Here is a high level outline of the project:
- We frequently need to convert data from a new incoming system to our in house system (sort of a basic ETL process)
- We would prefer to do this dynamically, allowing an analyst to use a GUI to map source fields to target fields and define basic transformations
- The basic flow will be as follows:
- Client provides flat files with source data
- Program dumps these flat files into a SQL Server database (no transformations)
- User maps data and defines transformations in a web-based GUI
- GUI calls web services that perform the transformations and generate new files in the target system format
My responsibility will mainly be the services mentioned in step #4.
My question is: does anyone have any suggestions on best practices for designing an application like this? My initial thought was to to have the services accept objects that represent a business object (say an Account), and all the fields and mapping/transformation info for those fields.
Really rough example:
//BusinessObject --> Field
//Example: Account
{
fields:[
{
targetFields: ["NUMBER"],
sourceFields: ["AccountNum"],
transformations:
[
{
type:"trimspaces",
expression:""
},
{
type: "format",
expression: "%03d"
}
]
},
{
targetFields: ["NAME"] //etc...
}
]
}
In this example, a target field belonging to the Account object called "NUMBER" would be populated with the source field "AccountNum" with two transformations applied (trim spaces and pad with 3 leading zeros).

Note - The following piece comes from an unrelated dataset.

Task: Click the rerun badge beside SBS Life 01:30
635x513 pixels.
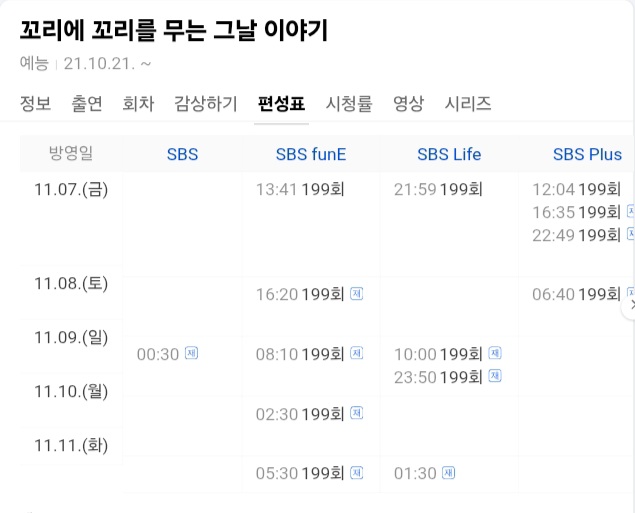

The user would have a finite number of transformation options to choose from, so this would make back end coding a little easier.
I am also thinking that the transformations would each their own sub-classes of a Transformation super-class so as to avoid having to do special logic for each one. Each sub-class would just implement a common interface. I have only used the "type" attribute here for example purposes.
Does this approach make sense at all for the API side? Or am I totally off with this?
Any suggestions would be appreciated!